デザインインフォメーション
アンディ・ウォーホルの最高傑作《200個のキャンベル・スープ缶》の前で、インタビューに応じるキミコ・パワーズ氏。
ジョン・アンド・キミコ・パワーズ夫妻が個人所蔵する
世界最大級のポップ・アート・コレクション
ジョン・アンド・キミコ・パワーズ夫妻は、アメリカ・コロラド州を本拠地にしている。ポップ・アートが評価を確立する以前からその真価を見抜き、作家を直接支援することで、世界最大級のコレクションにまで築き上げた。
1960年代にアメリカ・ニューヨークに渡ったキミコ夫人は、アメリカ人実業家ジョン・パワーズ氏と結婚。1960年代から、パトロンおよびコレクターとしての積極的な活動により、アート・シーンに大きく貢献した。コロラドの広壮な自邸では、これらお気に入りのコレクションに囲まれて穏やかな生活を送っている。
アンディ・ウォーホルの作品としても描かれているキミコ夫人。展覧会に際して、キミコ夫人が語る。
「ここに展示してある作品は、すべてコロラドの自宅からもってきたものです。私にとってこうした作品と一緒に暮らすことが大切だと思っています。自宅に飾ってあるこうしたポップ・アートの作品を日本の方に観ていただけるのはとても幸せなことです。この機会にぜひアメリカの文化を知ってほしい。特に日本の子どもたちに、このアメリカを代表するすばらしいアートを観てほしいと思っています」
ところで、この夏は東北の被災地の美術館で、江戸時代の日本画家・伊東若冲の巡回展が開催されている。日本美術の世界的コレクターで知られるジョン・アンド・エツコ・プライス夫妻の個人コレクションの公開で、伊東若冲では最大級のコレクションが話題になっている。

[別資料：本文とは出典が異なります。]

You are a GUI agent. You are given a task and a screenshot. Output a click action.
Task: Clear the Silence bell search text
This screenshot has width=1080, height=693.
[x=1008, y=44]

こちらの展覧会もアメリカ人の著名コレクターの所蔵作品であるが、偶然かもしれないが夫人がそろって日本人であることは興味深い。アメリカを代表するポップ・アートのコレクターと江戸絵画のコレクター、その活動を陰で支えているのが共に日本人女性であることは、偶然とはいえその存在力の大きさに注目したい。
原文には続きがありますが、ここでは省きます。